Pro Tip: If you spend a lot of time looking at screens during your shift, blue-light blocking glasses can help reduce eye strain and protect your sleep-wake cycle.

After Your Shift 

  • 8:15 a.m. – Commute home. Time to wear those sunglasses to block sunlight exposure that might make it harder to sleep when you get home.
  • 8:45 a.m. – Light snack if you’re hungry.
  • 9:15 a.m. – Wind-down routine: dim lights, avoid screens, maybe some light stretching.
  • 9:45 a.m. – Bedtime! Make sure your room is dark (blackout curtains are your friend), cool, and quiet.
  • 6 p.m. – Start the cycle again.

Pro Tips:

  • After a long night shift, your bed is calling, but your driving reaction time may not be its best. Having someone pick you up or using a ride-share might just be your smartest and safest move.
  • Make sure your family and roommates know the ground rules when you’re sleeping during the day. 
  • Put your phone on “Do Not Disturb” mode while you sleep. Those telemarketers and spam calls about your car’s extended warranty can wait until you’re awake. Better yet, keep your phone in another room entirely if you can.

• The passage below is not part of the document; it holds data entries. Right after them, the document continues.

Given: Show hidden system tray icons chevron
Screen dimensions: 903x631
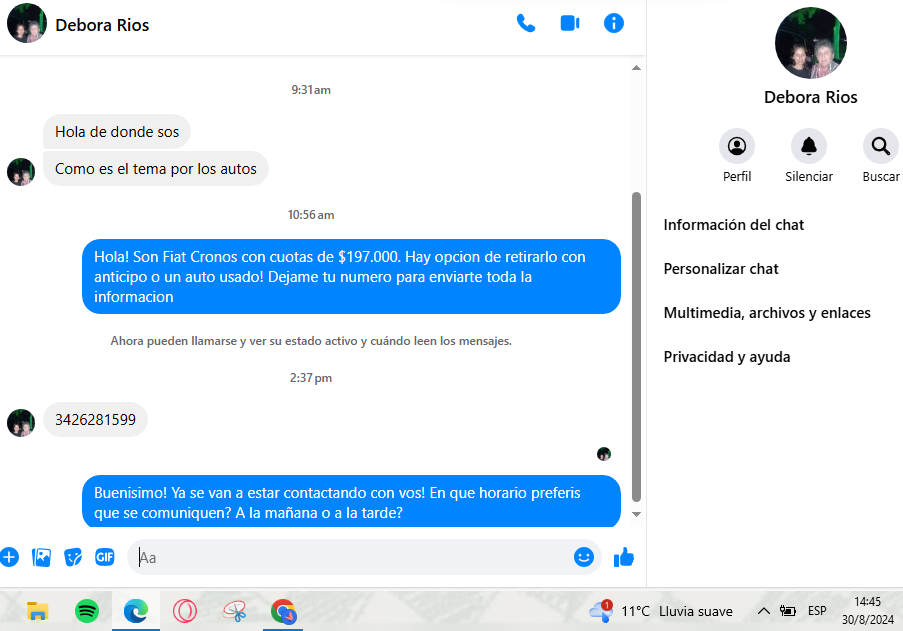Looking at the screenshot, I should click(x=764, y=611).
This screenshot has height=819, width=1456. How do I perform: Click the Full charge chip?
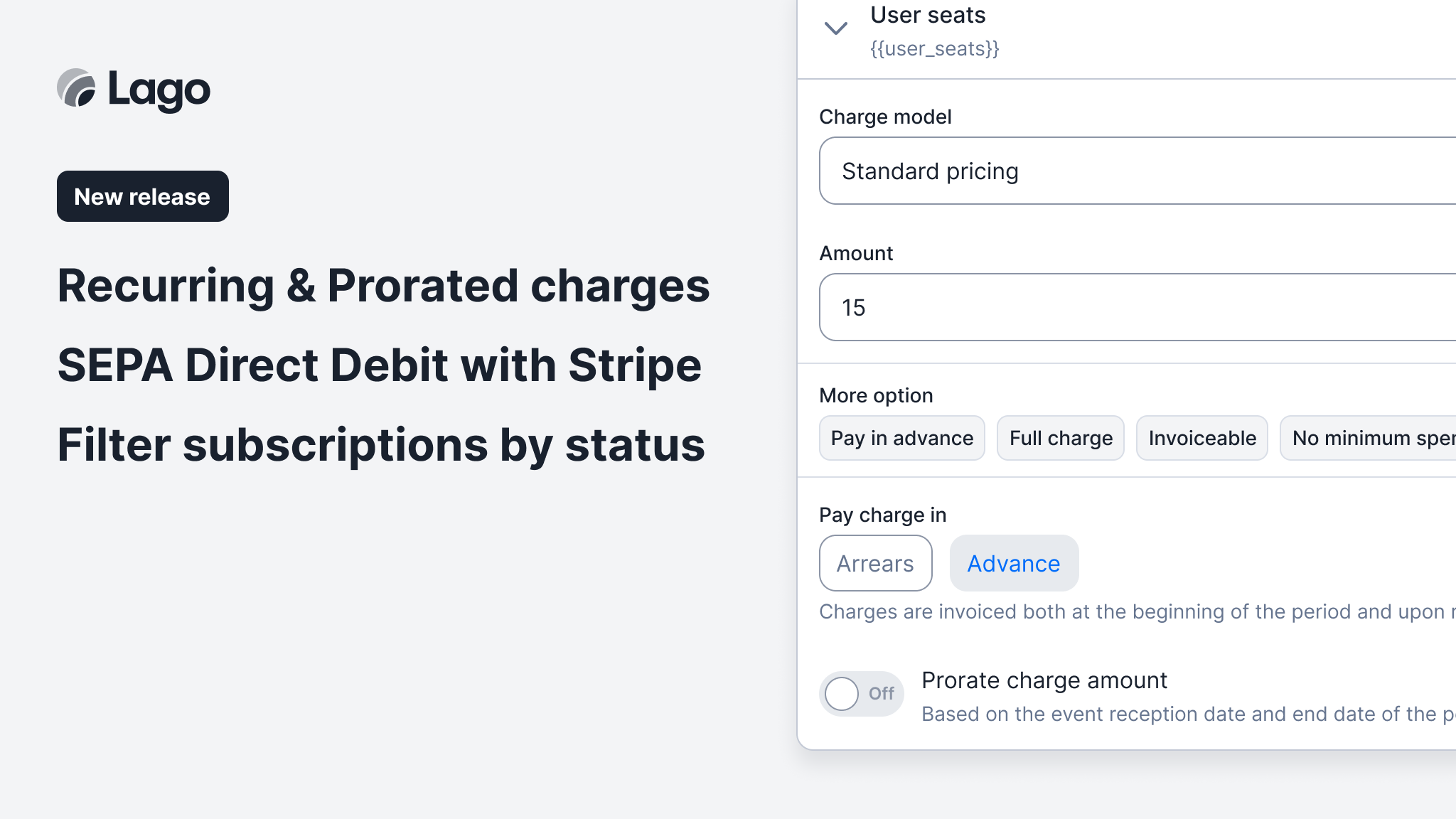point(1061,438)
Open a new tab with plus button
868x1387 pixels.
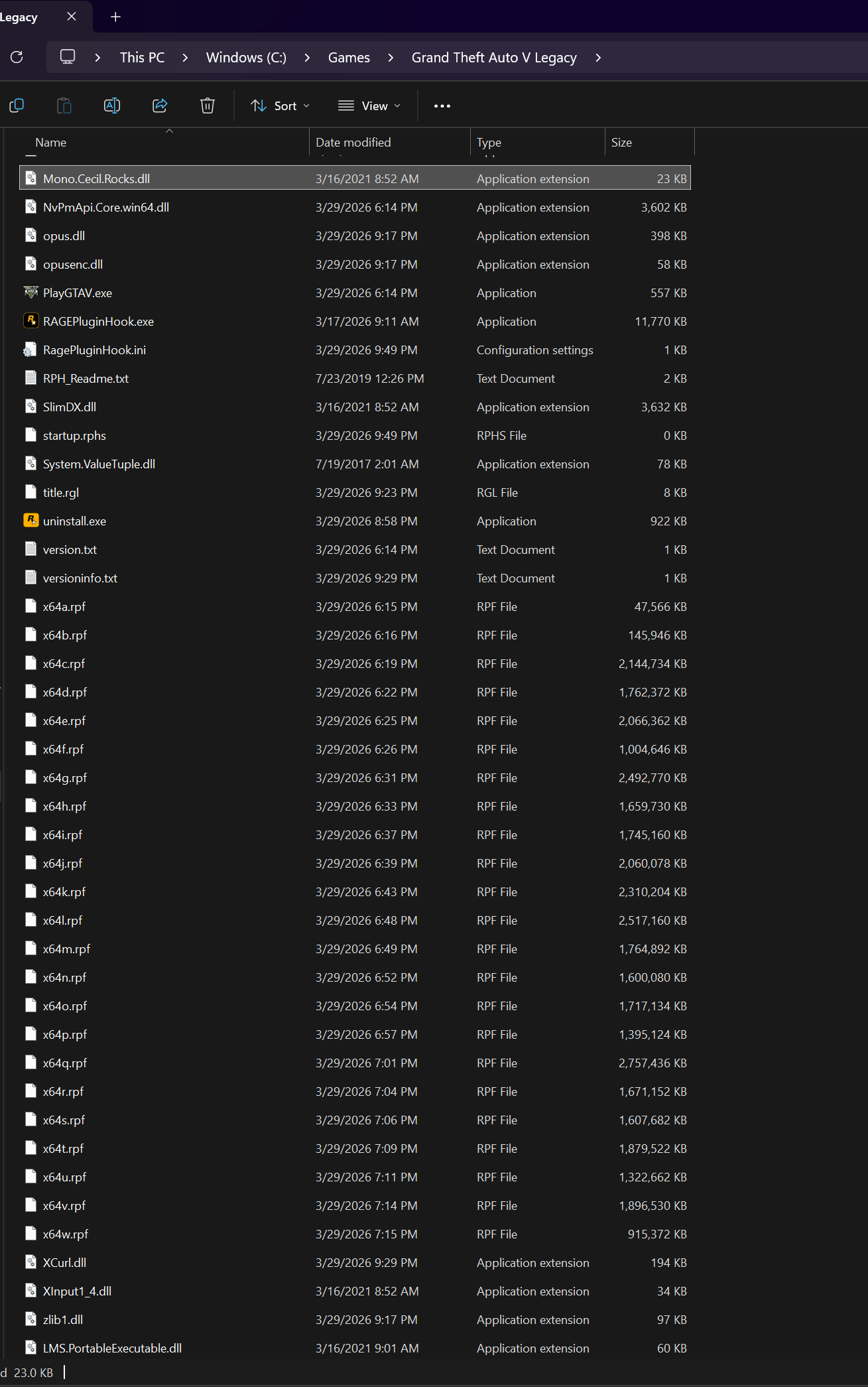click(115, 17)
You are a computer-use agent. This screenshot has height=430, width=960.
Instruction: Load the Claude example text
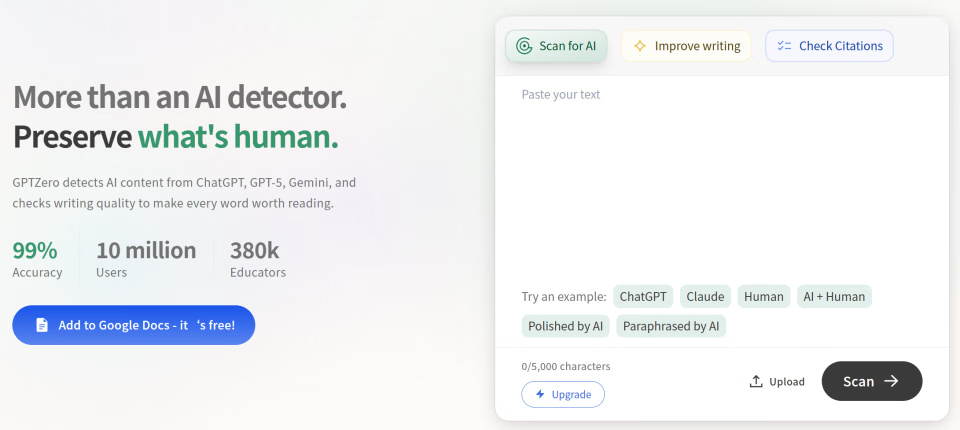pyautogui.click(x=705, y=296)
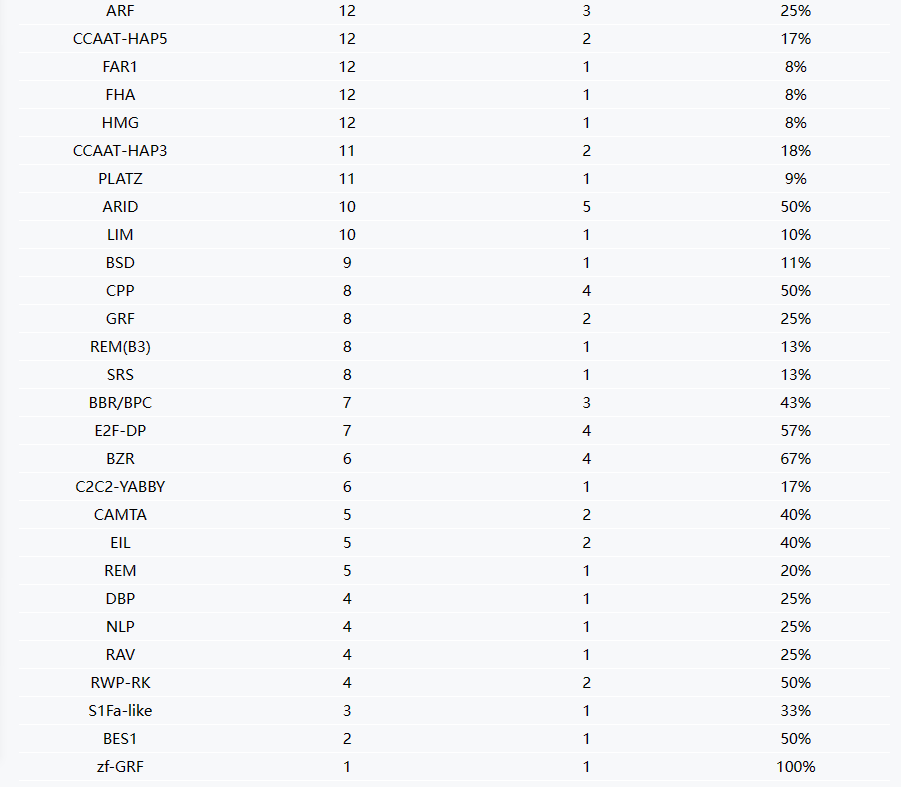Click the ARF row label

120,11
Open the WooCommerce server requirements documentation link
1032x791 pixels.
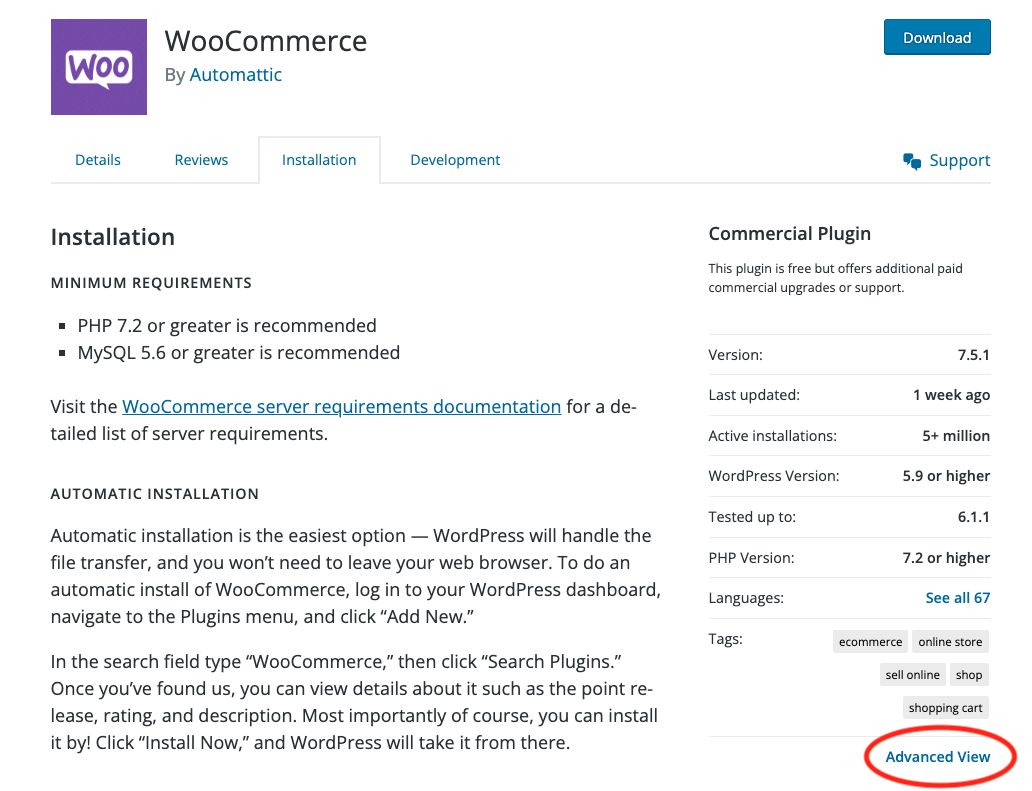(342, 406)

Not everyone’s body clock is built for night shifts. Jones recommends taking an honest look at how well you’re adapting. And if you’re consistently struggling, maybe it’s time to consider work schedules that better match your natural sleep patterns.

The Last Word From Sleepopolis 

Adjusting to shift work can be tricky, and finding reliable information about managing your sleep shouldn’t add to the challenge. That’s why our team at Sleepopolis dives into the latest research and works with sleep specialists to bring you practical guidance. 

There’s no one-size-fits-all solution when it comes to managing shift work sleep disorder. Take what works for you, leave what doesn’t, and don’t be shy about talking with a healthcare provider if you’re struggling. Good sleep is possible, even when you’re working against the clock.